Problems and tasks:
[a] According to the passage about Robert Law, in what year was his volume on the emotions of Jesus published?
[b] Quote the rows from the line containing "This screenshot has height=646, width=797." through the end of the rows, omitting the pictures.

Passage given:
______________________________

Tuesday, March 17, 2020

Robert Law on The Astonishment of Jesus


Robert Law, a Scottish pastor and theologian wrote a volume on the emotions of Jesus that was published in 1915. While holding to a Trinitarian Christology, without perhaps wrestling with the Christological implications of such, he openly admitted that the person of Jesus experienced astonishment, showing that Jesus learned things he was, up to that point, ignorant of:

The Astonishment of Jesus

Though little is directly reported of it in the Gospels, this also belonged to the perfection of our Lord Jesus. No one has ever lived in such a marvellous world as He, to whom “the glory in the grass and splendour in the flower” continually revealed the diviner miracle of a Heavenly Father’s munificent love and care. No one ever felt as He did the wonder of God—the infinite majesty and the infinite tenderness, the infinite purity and infinite forgivingness of God. No one has ever felt as He did the wonder of man, of the human soul with its heights and depths, its heroisms of love and loyalty, virtue and self-sacrifice, its marvels too of baseness and ingratitude—the amazingness of sin.

Yet it was not the virtues or the vices of men that most excited the wonder of Jesus. What He is expressly said to have shown Himself astonished at was their faith and unbelief. When He came to His own and His own received Him not, He was stirred out of His habitual calm. He was not taken by surprise. He recognized that His was the common experience of God’s messengers: “A prophet is not without honour, save in his own country and among his own kin.” Still, He marvelled at it. Such blindness, such perversity is really amazing, nor does it become less by repetition. And when He came to those to whom He was a stranger, like a Roman centurion or a woman of Canaan, and they showed a penetrating insight into His character, and received Him with prompt welcome and vigorous faith, again He marvelled. It was wonderful that they whose faith had such distances to travel and such obstacles to surmount should unerringly find their way to Him—a thing to think upon with wondering thankfulness.

______________________________

Dataset records:
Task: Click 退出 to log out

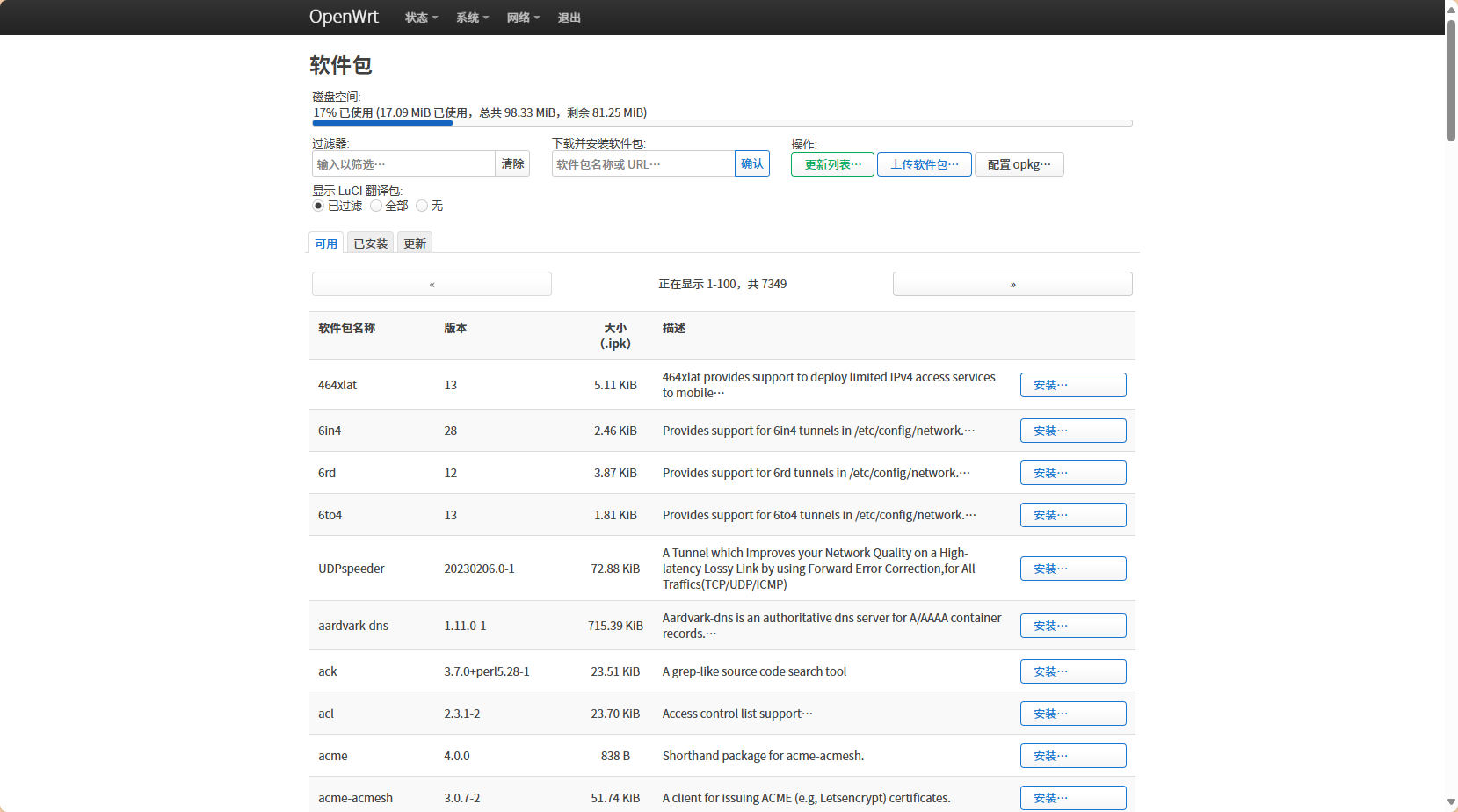Action: point(569,18)
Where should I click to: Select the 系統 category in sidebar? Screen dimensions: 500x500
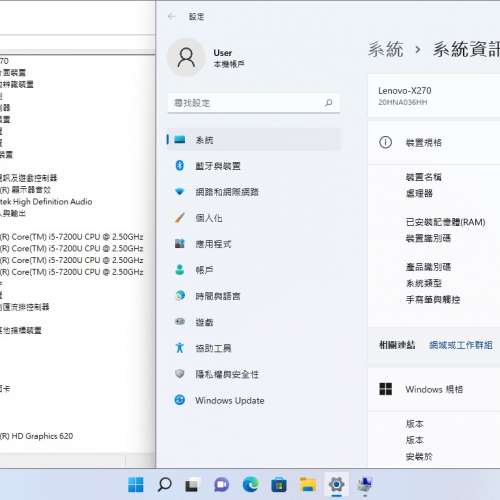[x=254, y=140]
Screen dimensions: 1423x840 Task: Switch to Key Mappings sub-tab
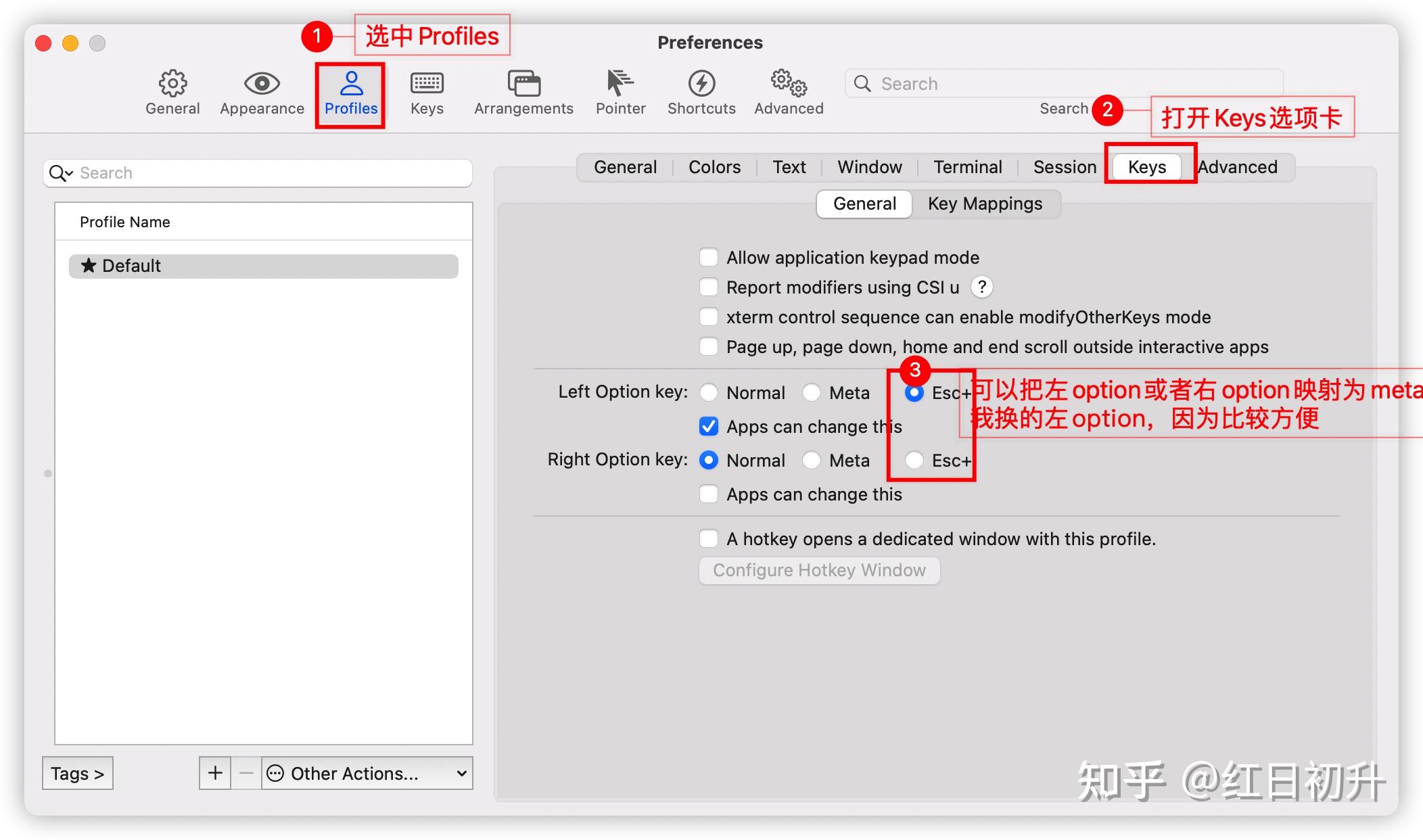tap(985, 204)
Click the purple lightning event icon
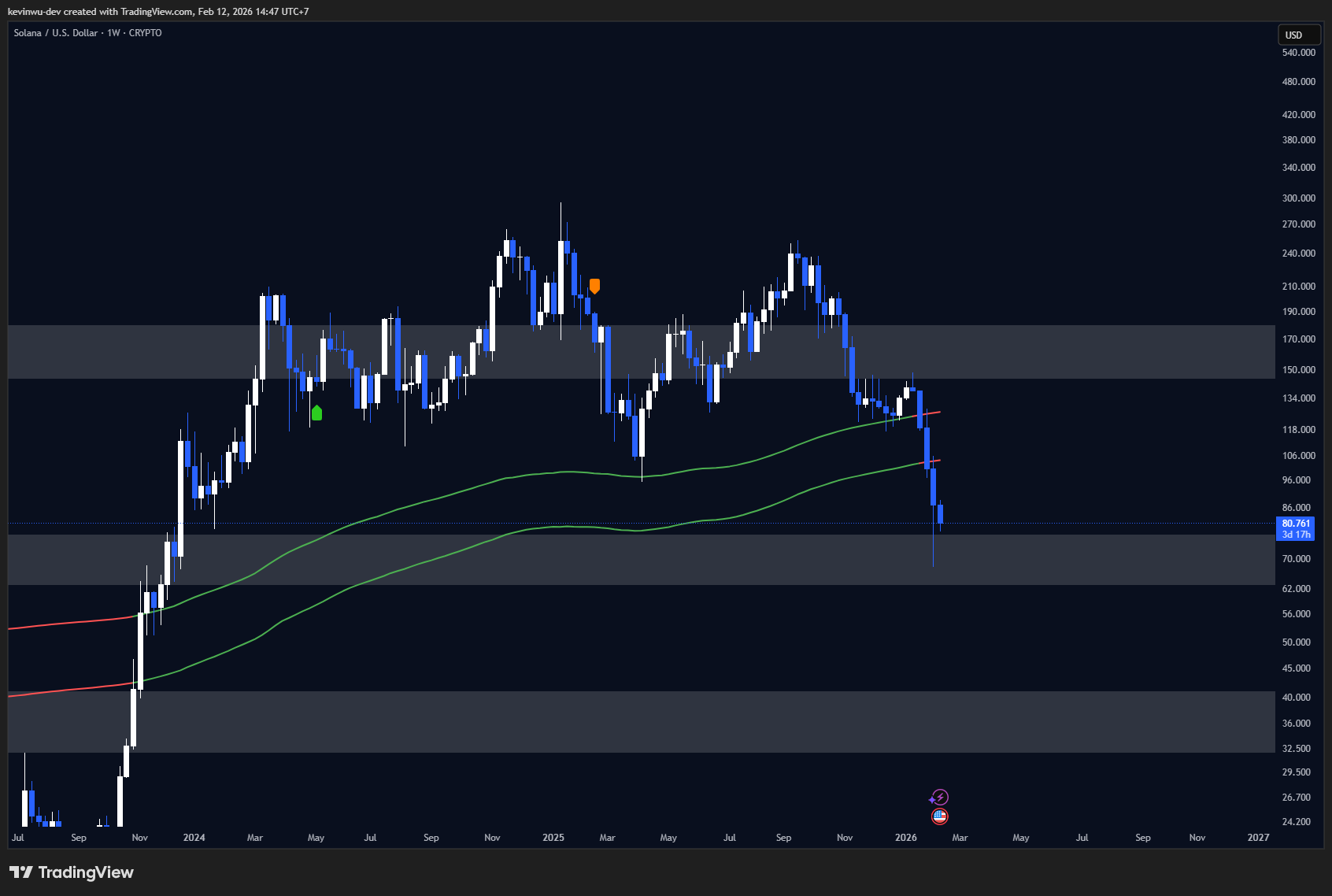This screenshot has height=896, width=1332. click(939, 798)
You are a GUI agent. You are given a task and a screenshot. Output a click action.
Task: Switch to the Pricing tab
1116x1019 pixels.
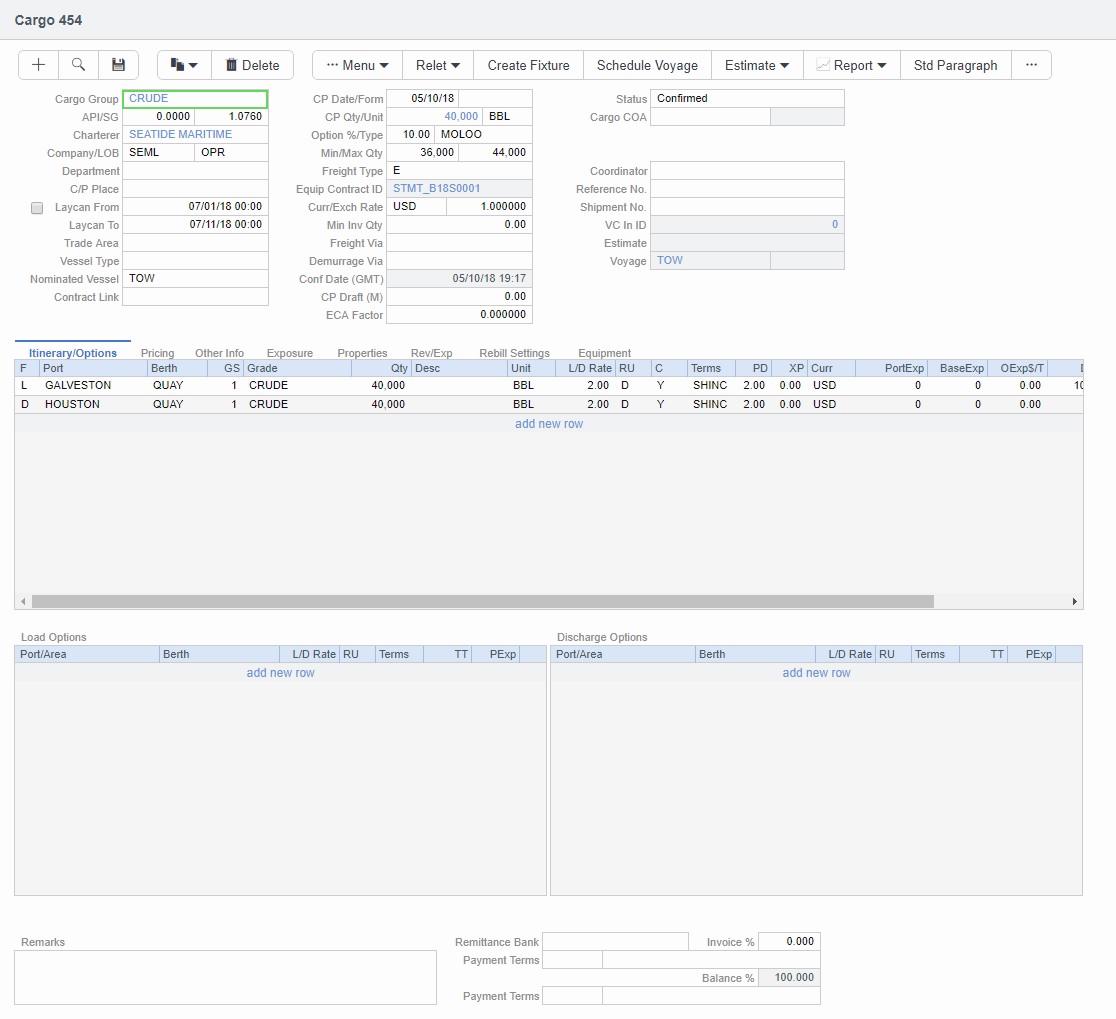point(157,353)
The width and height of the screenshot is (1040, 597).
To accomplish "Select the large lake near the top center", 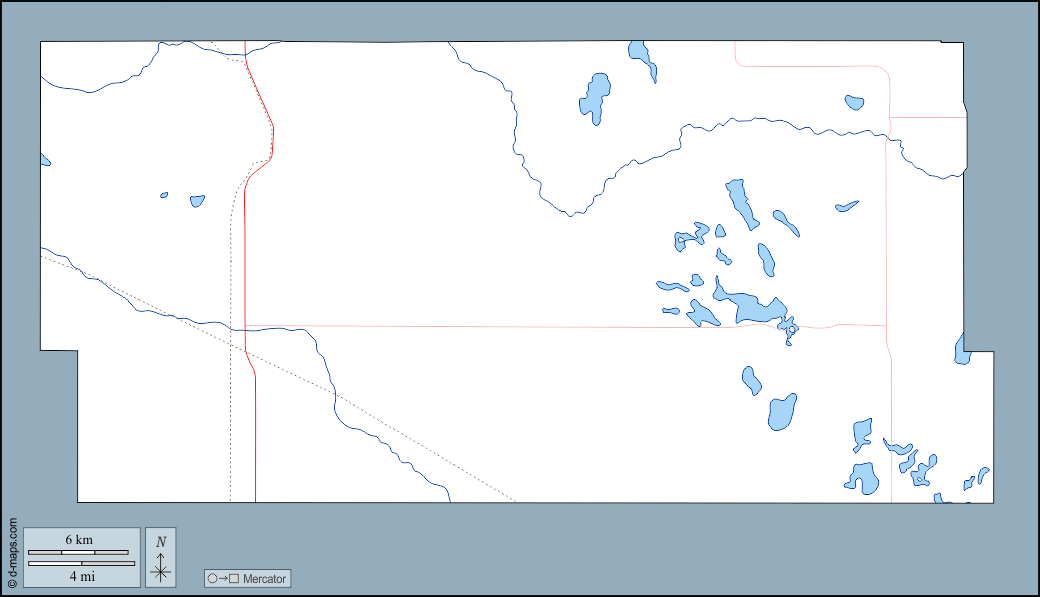I will pos(596,96).
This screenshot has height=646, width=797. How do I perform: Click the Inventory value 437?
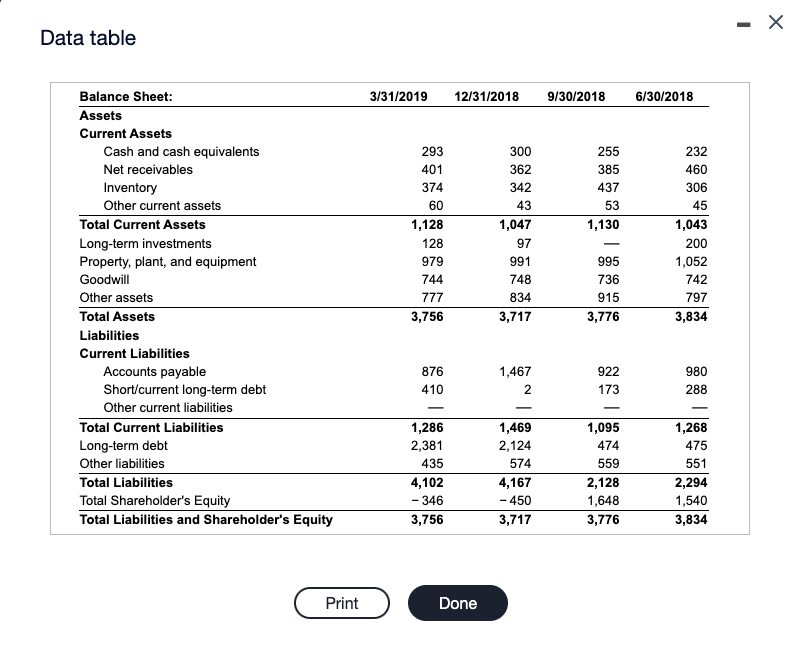point(608,188)
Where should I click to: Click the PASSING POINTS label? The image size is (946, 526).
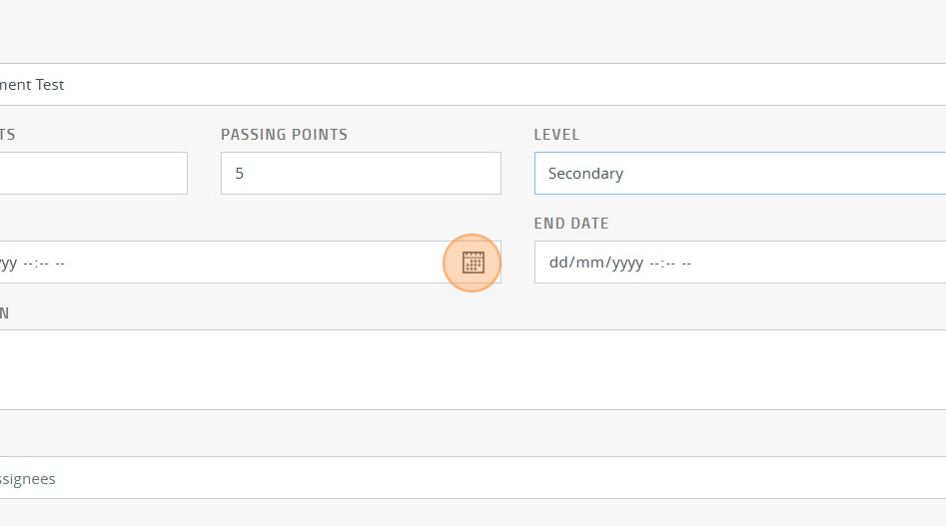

______________________________

Results of the tasks:
[a] 1915

[b]
This screenshot has height=646, width=797. How do I perform: Click the Inventory value 437?
point(608,188)
Where should I click to: Click the PASSING POINTS label? The image size is (946, 526).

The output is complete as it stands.